The game received positive reviews upon release. Chris Bourne of Sinclair User praised the game's new graphics system, opining that it was "wonderfully" detailed and "juiced up" in contrast to its predecessors, Knight Lore and Alien 8. A reviewer writing for Computer and Video Games praised the graphics as "great" and stated that its sound effects were "up to standard" considering the "dumb" ZX Spectrum. Philippa Irving of Crash thought that the visuals and use of colours were "stunning" and up to Ultimate Play the Game's "usual standards", but she did notice a few instances of attribute clash. A reviewer writing for Computer Gamer asserted that the graphics were "as good as ever", but they admitted that the game seemed "lacking" in comparison to Ultimate Play the Game's most recent releases. Chris Jenkins of Popular Computing Weekly opined that the game's interior visuals looked like "featureless squares", but admitted that the game's background drops were more detailed.

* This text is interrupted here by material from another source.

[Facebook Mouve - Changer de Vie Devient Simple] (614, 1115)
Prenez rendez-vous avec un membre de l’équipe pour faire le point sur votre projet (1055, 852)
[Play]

The gameplay was also praised by reviewers. Bourne opined that the game was well-paced in similar vein to arcade-style games, but noted "a sense of déjà vu" with the game's concept, stating that the developer's games were starting to "wear thin". The reviewer from Computer and Video Games appreciated Nightshades "nice touches", summarising that it was an instant classic from Ultimate Play the Game. Irving criticised the lack of instructions or hints that came with the game, and stated that Nightshade did not set new standards with programming, unlike Knight Lore and Alien 8, but admitted that the game was still another "technically brilliant" game. The reviewer from Computer Gamer enjoyed the wide range of gameplay elements, stating that it was enough to hold their attention for hours. A reviewer from Home Computing Weekly stated that the gameplay was not as addictive as Knight Lore or Alien 8 due to the game's lack of obstacles. Jenkins praised the game's use of its new engine, Filmation II, stating that it was ahead of "everything else" on the ZX Spectrum.

Review scores
| Publication | Score |
|---|---|
| Crash | 93% |
| Computer and Video Games | 92% |
| Sinclair User | 100% |
| Computer Gamer | 80% |
| Home Computing Weekly | 80% |
| Popular Computing Weekly | 80% |

Award
| Publication | Award |
|---|---|
| Crash | Smash! |

== See also ==
- Gunfright, developed directly after Nightshade, and re-uses the Filmation II game engine.